The MQTT communication protocol is based on the publication and subscription pattern. Its main advantage is lightness, so it can be implemented in very small microprocessor systems, and at low data transmission. MQTT was created by Andy Stanford-Clark and Mihaelaanca Nippera in 1999 year. The MQTT protocol is a special application in the IoT industry.
The structure of the activity is based on a single central server, called a broker, and many clients. Each customer can publish and/or subscribe to data within each topic. The big advantage is that customers don’t have to know each other so their software can be very simple and require little resources. It is all loaded with a broker that receives published data and distributes it to all subscribers of a topic. The most popular brokers can be used: Mosquitto, RabbitMQ, HiveMQ, IBM MessageSight, VerneMQ.
Topics
An interesting solution are topics that perform a channel function to transmit specific information. They are characterized by the fact that they do not have specific names. And what’s more interesting is that you don’t have to assume them in any way. Just start to publish or subscribe a topic.

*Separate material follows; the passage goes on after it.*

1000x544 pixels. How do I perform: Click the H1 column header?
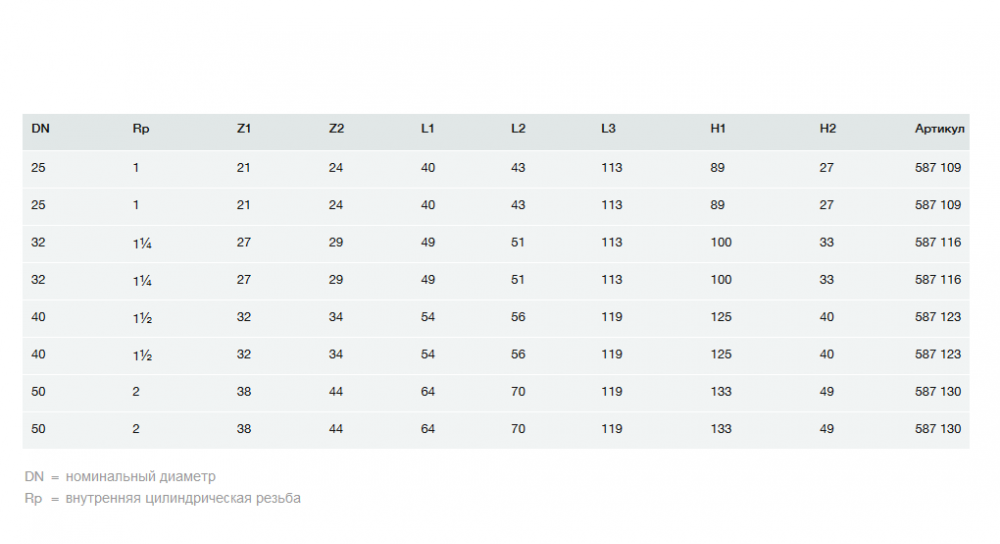(x=718, y=129)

Although the names of a topic can be anything, such a good practice is to use a certain hierarchical structure. For example, assume this template for topic names:
MyHome/[device]/[parametr]
So the names of the topics sounded to:
MyHome/Sensor1/temperature MyHome/sensor1/humidity MyHome/Sensor1/presure MyHome/Sensor2/temperature MyHome/sensor2/humidity MyHome/Sensor3/temperature
In addition to the visual advantages of such a solution, we also gain the ability to subscribe to several topics. To do this, we use two characters: “+” and “#”.
The “#” character causes we are subscribe all topics that contain a phrase before. For example:
MyHome/Sensor1/#
You will be subscribed to the following topics:
MyHome/Sensor1/temperature MyHome/Sensor1/temperature/Celsius MyHome/Sensor1/temperature/Fahrenheit MyHome/sensor1/humidity MyHome/Sensor1/presure
The action of the “+” character is similar, but it replaces one level in the hierarchy using all possible phrases at that level, for example:
MyHome/+/temperature
Lets you subscribe to topics:
MyHome/Sensor1/temperature MyHome/Sensor2/temperature MyHome/Sensor3/temperature
QoS-Quality of Service
The MQTT protocol allows you to specify how our message is to be sent. There are three QoS levels:
- The message is sent without any waiting for confirmation.
- The message will be sent to at least one recipient (subscriber), a receipt confirmation is required.
- The message will be sent to only one recipient, confirmation is required.